Mijn vader is in mijn vroege jeugd begraven in het dorp waar ik opgroeide. Ik geloof niet dat mijn liefde voor de begraafplaats hier is ontstaan. De baar bleef na de mis achter op het midden van het kerkhof, dat ingeklemd ligt tussen de pastorietuin, een rijtje huizen en een bouwbedrijf. In een uithoek, aan het eind van een rij eenvormige witstenen grafkruizen was een hoop zand zichtbaar. Na de laatste zegening door de pastoor mochten we -mijn moeder en twee broers en twee zussen – na de andere familieleden vertrekken. Vol onbegrip over wat er daarna met de kist zou gaan gebeuren. Alsof je een waterijsje kreeg, zo’n dubbele met twee stokjes, en je halverwege een stokje moest afbreken en deze moest inleveren.

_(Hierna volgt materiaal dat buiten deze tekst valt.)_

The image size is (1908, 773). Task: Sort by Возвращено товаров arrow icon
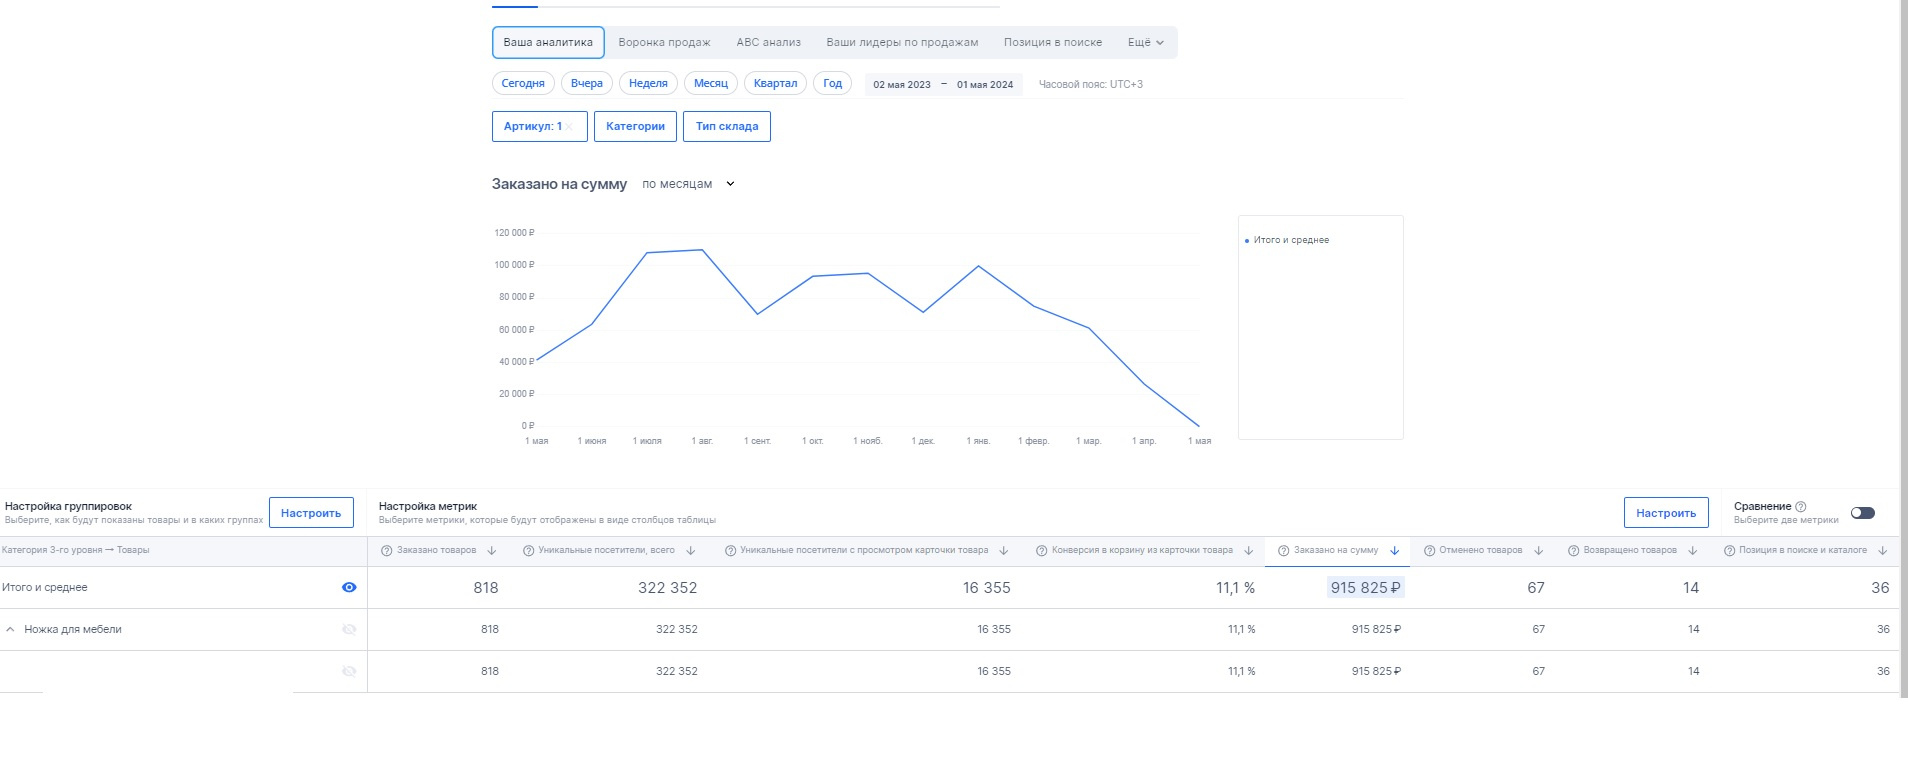point(1693,551)
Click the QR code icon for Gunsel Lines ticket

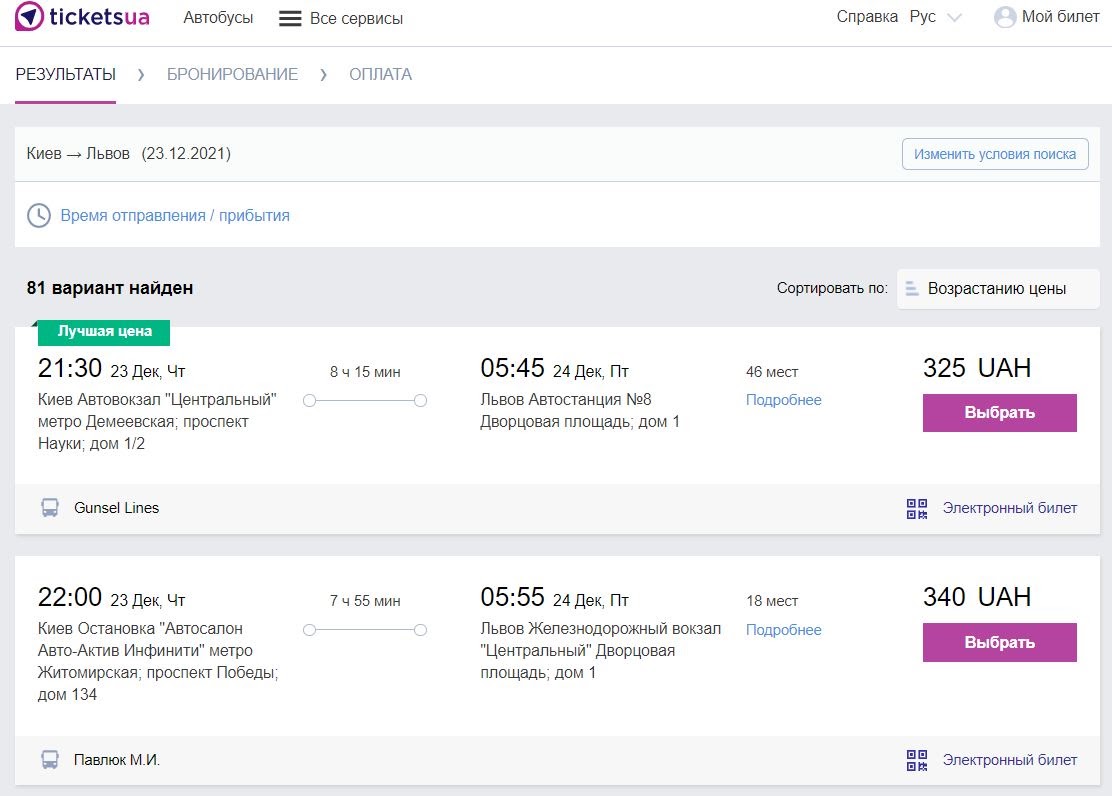917,509
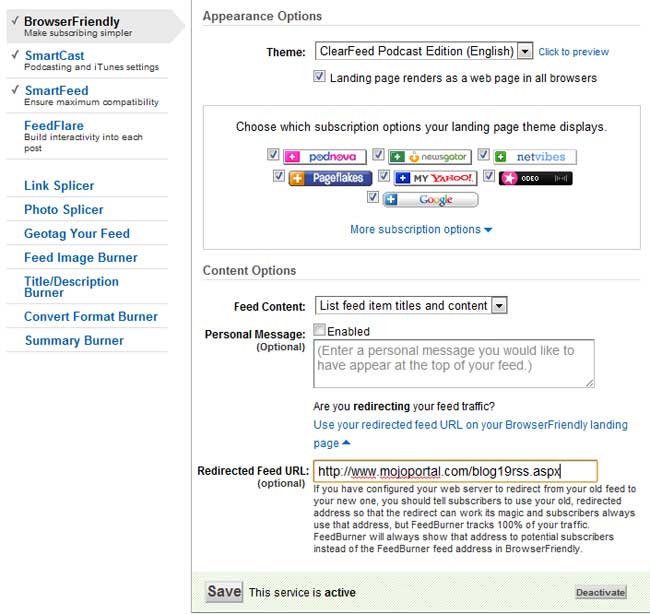Select FeedFlare from the sidebar
Viewport: 650px width, 614px height.
click(x=54, y=126)
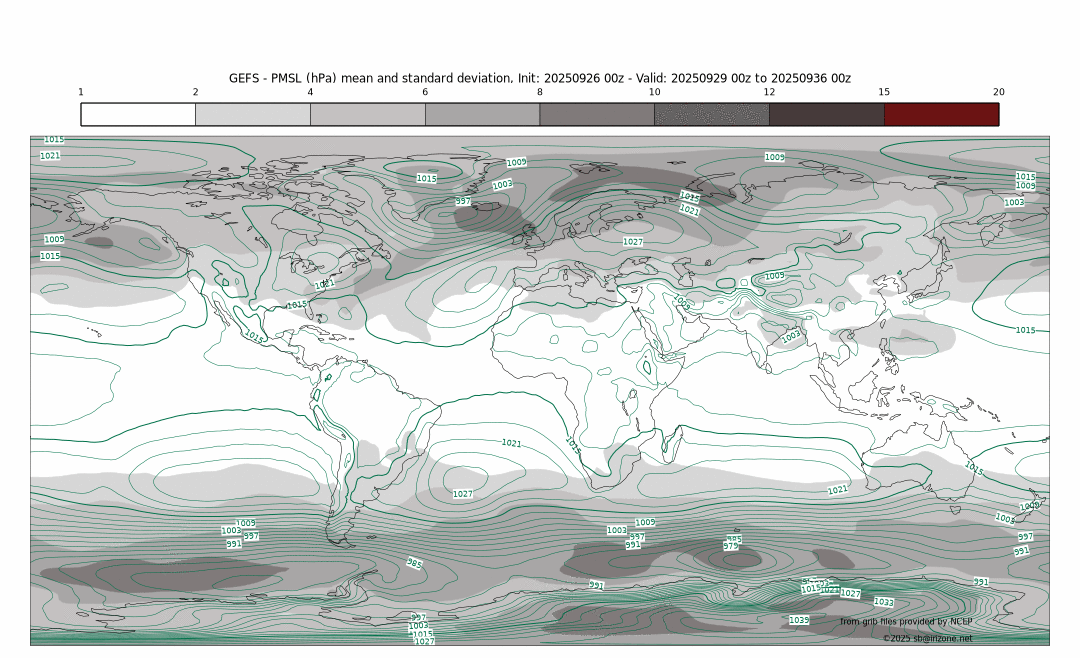Select the 975 low pressure label
Viewport: 1080px width, 658px height.
tap(731, 547)
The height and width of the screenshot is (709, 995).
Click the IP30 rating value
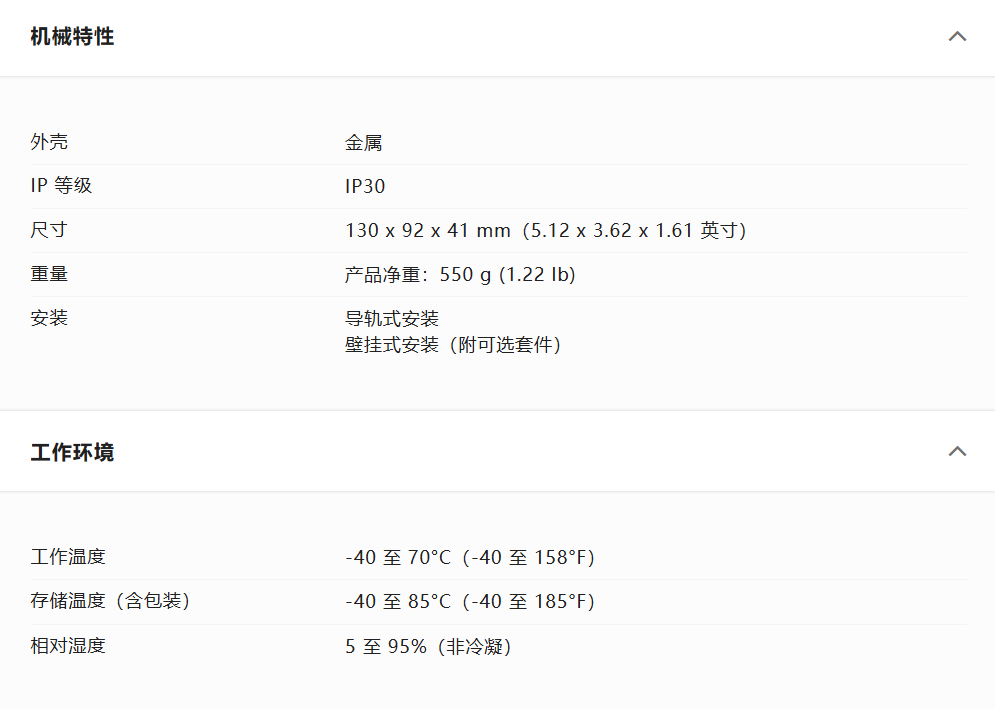(365, 186)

Nu slenteren we over Moscowa, mijn vrouw en ik. Samen. Alles lijkt te kloppen. De lucht is loom deze avond, na een broeierige dag. We hebben hetzelfde langzame tempo, alsof we de tijd ‘on hold’ willen zetten. Met een achteloos knikje of handgebaar kiezen we  het vervolg van onze route naar links of naar rechts. Wind ritselt door de bladeren van de beuken, accacia’s en treurwilgen. In het oude deel rijzen meer dan een eeuw oude sequoia’s en nordmannsparren hoog op tussen de schots en scheef liggende grafzerken. Sommigen lichten fel op waar de laag invallende zon door het bladerdek breekt. De lucht is gevuld met de zoete geur van ananasbrem. Paars en wijnrood bloeiende rhododendrons markeren onze route. Merels overstemmen met gemak de zachte ruis van autoverkeer op de achtergrond. Niet eerder waren we het zo zwijgend eens.

‘Waarom hebben we dit nooit vaker gedaan,’ vraag ik. Ze zwijgt. ‘We kunnen nu toch alles doen wat we willen,’ opper ik. ‘Wat dan,’ vraagt ze. Zullen we onze kleren uitdoen en naakt verder lopen? ‘Ik ben voor,’ zegt ze. ‘Laten we dat doen.’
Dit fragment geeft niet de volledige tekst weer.